Data:
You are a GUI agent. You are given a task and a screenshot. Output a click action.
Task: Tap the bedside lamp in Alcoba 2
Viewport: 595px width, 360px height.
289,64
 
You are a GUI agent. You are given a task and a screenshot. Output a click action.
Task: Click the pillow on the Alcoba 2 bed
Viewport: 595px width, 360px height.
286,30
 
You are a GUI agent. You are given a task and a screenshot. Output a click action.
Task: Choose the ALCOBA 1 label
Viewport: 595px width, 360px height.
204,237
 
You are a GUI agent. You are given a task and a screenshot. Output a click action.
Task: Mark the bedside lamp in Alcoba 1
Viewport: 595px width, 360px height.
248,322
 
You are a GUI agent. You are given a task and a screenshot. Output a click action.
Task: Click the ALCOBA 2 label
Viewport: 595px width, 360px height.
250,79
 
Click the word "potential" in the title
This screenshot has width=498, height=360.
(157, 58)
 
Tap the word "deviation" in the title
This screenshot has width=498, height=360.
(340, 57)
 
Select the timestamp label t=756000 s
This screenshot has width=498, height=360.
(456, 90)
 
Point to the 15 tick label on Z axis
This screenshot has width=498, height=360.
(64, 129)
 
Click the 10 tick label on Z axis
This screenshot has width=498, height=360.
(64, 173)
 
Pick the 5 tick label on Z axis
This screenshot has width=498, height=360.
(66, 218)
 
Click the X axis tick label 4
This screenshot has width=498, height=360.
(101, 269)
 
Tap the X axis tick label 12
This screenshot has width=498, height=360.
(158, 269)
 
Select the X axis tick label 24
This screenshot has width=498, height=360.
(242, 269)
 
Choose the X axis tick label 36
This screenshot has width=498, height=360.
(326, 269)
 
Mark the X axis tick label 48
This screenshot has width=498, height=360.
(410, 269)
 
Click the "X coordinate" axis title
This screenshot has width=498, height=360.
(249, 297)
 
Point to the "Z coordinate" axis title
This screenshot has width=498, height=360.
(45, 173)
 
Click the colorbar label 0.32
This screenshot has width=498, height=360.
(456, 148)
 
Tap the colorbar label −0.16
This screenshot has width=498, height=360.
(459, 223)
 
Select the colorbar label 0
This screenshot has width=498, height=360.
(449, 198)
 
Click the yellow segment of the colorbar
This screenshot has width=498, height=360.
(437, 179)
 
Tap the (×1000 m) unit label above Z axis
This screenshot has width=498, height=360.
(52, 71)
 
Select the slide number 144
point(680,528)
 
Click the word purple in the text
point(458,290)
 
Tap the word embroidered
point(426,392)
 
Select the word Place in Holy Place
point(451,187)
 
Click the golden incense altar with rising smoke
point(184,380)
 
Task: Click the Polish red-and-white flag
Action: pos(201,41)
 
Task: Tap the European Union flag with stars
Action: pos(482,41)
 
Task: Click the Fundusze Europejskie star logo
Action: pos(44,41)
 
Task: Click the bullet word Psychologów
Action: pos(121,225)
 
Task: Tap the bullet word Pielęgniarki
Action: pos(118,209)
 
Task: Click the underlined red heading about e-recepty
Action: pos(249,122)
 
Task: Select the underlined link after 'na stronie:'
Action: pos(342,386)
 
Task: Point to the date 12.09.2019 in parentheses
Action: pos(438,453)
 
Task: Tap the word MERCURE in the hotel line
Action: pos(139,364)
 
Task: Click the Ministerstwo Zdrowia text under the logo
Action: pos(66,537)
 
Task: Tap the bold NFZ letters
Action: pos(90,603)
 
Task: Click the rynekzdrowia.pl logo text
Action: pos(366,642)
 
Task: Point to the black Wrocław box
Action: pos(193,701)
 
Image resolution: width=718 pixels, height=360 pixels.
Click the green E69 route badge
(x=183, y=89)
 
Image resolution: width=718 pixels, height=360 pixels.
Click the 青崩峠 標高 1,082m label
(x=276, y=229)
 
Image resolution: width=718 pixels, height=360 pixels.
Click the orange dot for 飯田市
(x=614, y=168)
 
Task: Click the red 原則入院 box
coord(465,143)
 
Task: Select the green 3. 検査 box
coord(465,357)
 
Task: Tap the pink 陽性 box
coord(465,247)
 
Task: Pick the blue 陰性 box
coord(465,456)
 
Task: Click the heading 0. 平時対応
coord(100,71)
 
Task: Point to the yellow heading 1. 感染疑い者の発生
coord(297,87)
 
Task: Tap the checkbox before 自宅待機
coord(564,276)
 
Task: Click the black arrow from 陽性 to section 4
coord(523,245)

Stated task:
Rewrite all of the data above, changing each "bedside lamp" to "night lamp" and leaving every other character as it is.

Solution to this task:
You are a GUI agent. You are given a task and a screenshot. Output a click action.
Task: Tap the night lamp in Alcoba 2
Viewport: 595px width, 360px height.
289,64
 
You are a GUI agent. You are given a task and a screenshot. Output a click action.
Task: Click the pillow on the Alcoba 2 bed
Viewport: 595px width, 360px height.
286,30
 
You are a GUI agent. You are given a task and a screenshot. Output a click action.
Task: Choose the ALCOBA 1 label
Viewport: 595px width, 360px height.
204,237
 
You are a GUI agent. You are given a task and a screenshot. Output a click action.
Task: Mark the night lamp in Alcoba 1
Viewport: 595px width, 360px height.
248,322
 
You are a GUI agent. You are given a task and a screenshot. Output a click action.
Task: Click the ALCOBA 2 label
Viewport: 595px width, 360px height.
250,79
 
Click the word "potential" in the title
This screenshot has width=498, height=360.
(157, 58)
 
Tap the word "deviation" in the title
This screenshot has width=498, height=360.
(340, 57)
 
Select the timestamp label t=756000 s
This screenshot has width=498, height=360.
(456, 90)
 
Point to the 15 tick label on Z axis
This screenshot has width=498, height=360.
(64, 129)
 
Click the 10 tick label on Z axis
This screenshot has width=498, height=360.
(64, 173)
 
Pick the 5 tick label on Z axis
This screenshot has width=498, height=360.
(66, 218)
 
Click the X axis tick label 4
This screenshot has width=498, height=360.
(101, 269)
 
Tap the X axis tick label 12
This screenshot has width=498, height=360.
(158, 269)
 
Select the X axis tick label 24
This screenshot has width=498, height=360.
(242, 269)
 
Choose the X axis tick label 36
This screenshot has width=498, height=360.
(326, 269)
 
Mark the X axis tick label 48
This screenshot has width=498, height=360.
(410, 269)
 
Click the "X coordinate" axis title
This screenshot has width=498, height=360.
(249, 297)
 
Point to the "Z coordinate" axis title
This screenshot has width=498, height=360.
(45, 173)
 
Click the colorbar label 0.32
This screenshot has width=498, height=360.
(456, 148)
 
Tap the colorbar label −0.16
This screenshot has width=498, height=360.
(459, 223)
 
Select the colorbar label 0
This screenshot has width=498, height=360.
(449, 198)
 
Click the yellow segment of the colorbar
This screenshot has width=498, height=360.
(437, 179)
 
Tap the (×1000 m) unit label above Z axis
This screenshot has width=498, height=360.
(52, 71)
 
Select the slide number 144
point(680,528)
 
Click the word purple in the text
point(458,290)
 
Tap the word embroidered
point(426,392)
 
Select the word Place in Holy Place
point(451,187)
 
Click the golden incense altar with rising smoke
point(184,380)
 
Task: Click the Polish red-and-white flag
Action: pos(201,41)
 
Task: Tap the European Union flag with stars
Action: pos(482,41)
 
Task: Click the Fundusze Europejskie star logo
Action: pos(44,41)
 
Task: Click the bullet word Psychologów
Action: pos(121,225)
 
Task: Tap the bullet word Pielęgniarki
Action: pos(118,209)
 
Task: Click the underlined red heading about e-recepty
Action: pos(249,122)
 
Task: Select the underlined link after 'na stronie:'
Action: pos(342,386)
 
Task: Point to the date 12.09.2019 in parentheses
Action: pos(438,453)
 
Task: Tap the word MERCURE in the hotel line
Action: pos(139,364)
 
Task: Click the Ministerstwo Zdrowia text under the logo
Action: pos(66,537)
 
Task: Tap the bold NFZ letters
Action: pos(90,603)
 
Task: Click the rynekzdrowia.pl logo text
Action: pos(366,642)
 
Task: Point to the black Wrocław box
Action: pos(193,701)
 
Image resolution: width=718 pixels, height=360 pixels.
Click the green E69 route badge
(x=183, y=89)
 
Image resolution: width=718 pixels, height=360 pixels.
Click the 青崩峠 標高 1,082m label
(x=276, y=229)
 
Image resolution: width=718 pixels, height=360 pixels.
Click the orange dot for 飯田市
(x=614, y=168)
 
Task: Click the red 原則入院 box
coord(465,143)
 
Task: Select the green 3. 検査 box
coord(465,357)
 
Task: Tap the pink 陽性 box
coord(465,247)
 
Task: Pick the blue 陰性 box
coord(465,456)
 
Task: Click the heading 0. 平時対応
coord(100,71)
 
Task: Point to the yellow heading 1. 感染疑い者の発生
coord(297,87)
 
Task: Tap the checkbox before 自宅待機
coord(564,276)
 
Task: Click the black arrow from 陽性 to section 4
coord(523,245)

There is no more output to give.